The fleet continued these operations in October and November, including a sweep off the coast of Montenegro to cover a group of merchant vessels replenishing their coal there. Throughout this period, the battleships rotated through Malta or Toulon for periodic maintenance; Corfu became the primary naval base in the area. The patrols continued through late December, when an Austro-Hungarian U-boat torpedoed Jean Bart, leading to the decision by the French naval command to withdraw the main battle fleet from direct operations in the Adriatic. For the rest of the month, the fleet remained at Navarino Bay. The battle fleet thereafter occupied itself with patrols between Kythira and Crete; these sweeps continued until 7 May. Following the Italian entry into the war on the side of France, the French fleet handed control of the Adriatic operations to the Italian Regia Marina (Royal Navy) and withdrew its fleet to Malta and Bizerte, the latter becoming the main fleet base.

====1916–1918====
In January 1916, République joined the Allied fleet off the Dardanelles supporting the Gallipoli campaign then in its final stage. She and Gaulois covered the evacuation from Gallipoli shortly thereafter. Following the withdrawal from Gallipoli, the French transferred many of its pre-dreadnoughts, including République, to Salonika, Greece. These ships, comprising the five République- and Liberté-class battleships, were organized as the 3rd Squadron, and they were tasked with pressuring the Greek government. The Greek government, under King Constantine I, had thus far refused to enter the war on the side of the Allies, in large part due to Constantine's wife Sophie being the sister of Kaiser Wilhelm II. Over the course of June and July, the ships alternated between Salonika and Mudros, and later that month the fleet was transferred to Cephalonia.

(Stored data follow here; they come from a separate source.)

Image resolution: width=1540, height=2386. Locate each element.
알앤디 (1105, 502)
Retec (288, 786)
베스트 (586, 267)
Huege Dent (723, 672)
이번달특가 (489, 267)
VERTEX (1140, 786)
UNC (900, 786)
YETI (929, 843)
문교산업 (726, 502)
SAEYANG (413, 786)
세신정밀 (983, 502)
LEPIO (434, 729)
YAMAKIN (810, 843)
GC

In August, a pro-Allied group launched a coup against the monarchy in the Noemvriana, which the Allies sought to support. République contributed men to a landing party that went ashore in Athens on 1 December support the coup. The British and French troops were defeated by the Greek Army and armed civilians and were forced to withdraw to their ships, after which the British and French fleet imposed a blockade of the royalist-controlled parts of the country. By June 1917, Constantine had been forced to abdicate and the 3rd Squadron was disbanded; République and Patrie became the Eastern Naval Division and were sent to the eastern Mediterranean. While in Lemnos on the night of 17/18 November, République broke free from her anchors and ran aground in the harbor, though she was refloated with help from several tugboats and British vessels. In December, both ships had their center and aft casemate guns removed. The ships spent 1917 largely idle as men were withdrawn from the fleet's battleships for use in anti-submarine warships.

On 20 January 1918, the French received word that the battlecruiser Goeben (now under the Ottoman flag as Yavuz Sultan Selim) would sortie, so République and Patrie prepared for action. The battlecruiser struck several naval mines, however, and broke off the attack so the French ships remained in port. Shortly thereafter, République steamed to Toulon for maintenance that lasted from 29 January to 19 February. This included replacing two of her 305 mm guns, but while this was being done, the shipyard received orders to turn both guns over to the French Army for field use. With only half of her main battery still mounted, République was then reduced to a training ship on 28 March.

===Postwar fate===
République continued in service as a training vessel after the war; on 1 July 1919 she was formally assigned to the school of armorers and gunners. On 2 October 1919, she went into drydock to have her main battery turrets removed, and her 164.7 mm casemate guns were also removed, though she retained the secondary turret guns. As more modern battleships were withdrawn from service in the postwar reduction in force, they displaced République. On 9 December 1920, the battleship took her place in the gunnery school. République was decommissioned on 21 May 1921 and stricken from the naval register on 29 June. In November, she was taken to Savona, Italy, where she was broken up for scrap.